» **Task to complete**: In the fundraising excerpt, what do the smaller project budgets still include?

» **Excerpt**:
──────────────────────────────
By breaking your work down into projects, you can focus on activities (e.g. homework clubs, disabled young people) rather than on your own needs (money for bills), and widen the range of possible funders. For example, rather than your youth group applying to just those funders that have a focus on young people, you may be able to apply to arts funders for an art project, sports funders for a basketball project, or environment funders for a neighbourhood clean-up campaign. If you are fundraising for projects, you will need to do an individual project for each budget. These smaller budgets will still follow the outline shown, with income and expenditure (both capital and revenue costs).

Putting it into practice

All this is very well in theory, but unfortunately none of this planning actually gets any money raised. At some point, you have to get on with the hard fundraising graft. Here are some ideas, which may help keep things on track.
──────────────────────────────
» **Records supplied**:
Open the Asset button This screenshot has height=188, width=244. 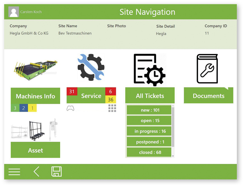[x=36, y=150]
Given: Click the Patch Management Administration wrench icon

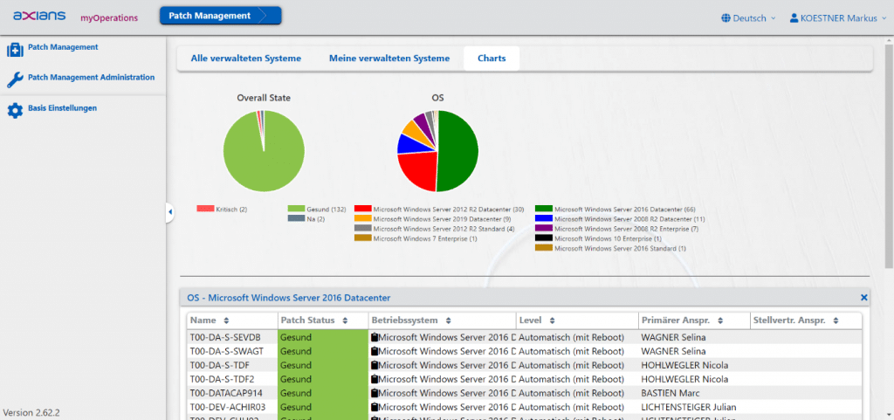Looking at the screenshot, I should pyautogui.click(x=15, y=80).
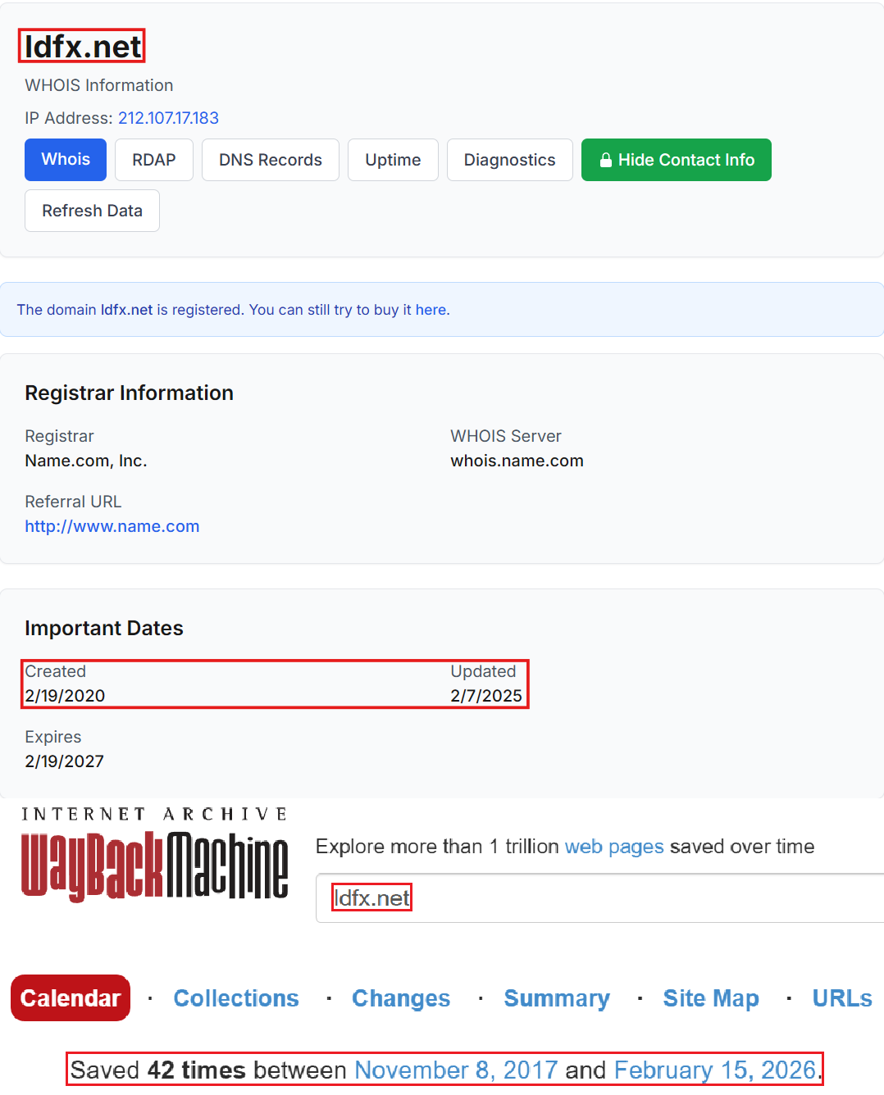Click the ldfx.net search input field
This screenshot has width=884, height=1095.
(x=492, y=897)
──────────────────────────────
» **Exercise result**: Income and expenditure, covering both capital and revenue costs.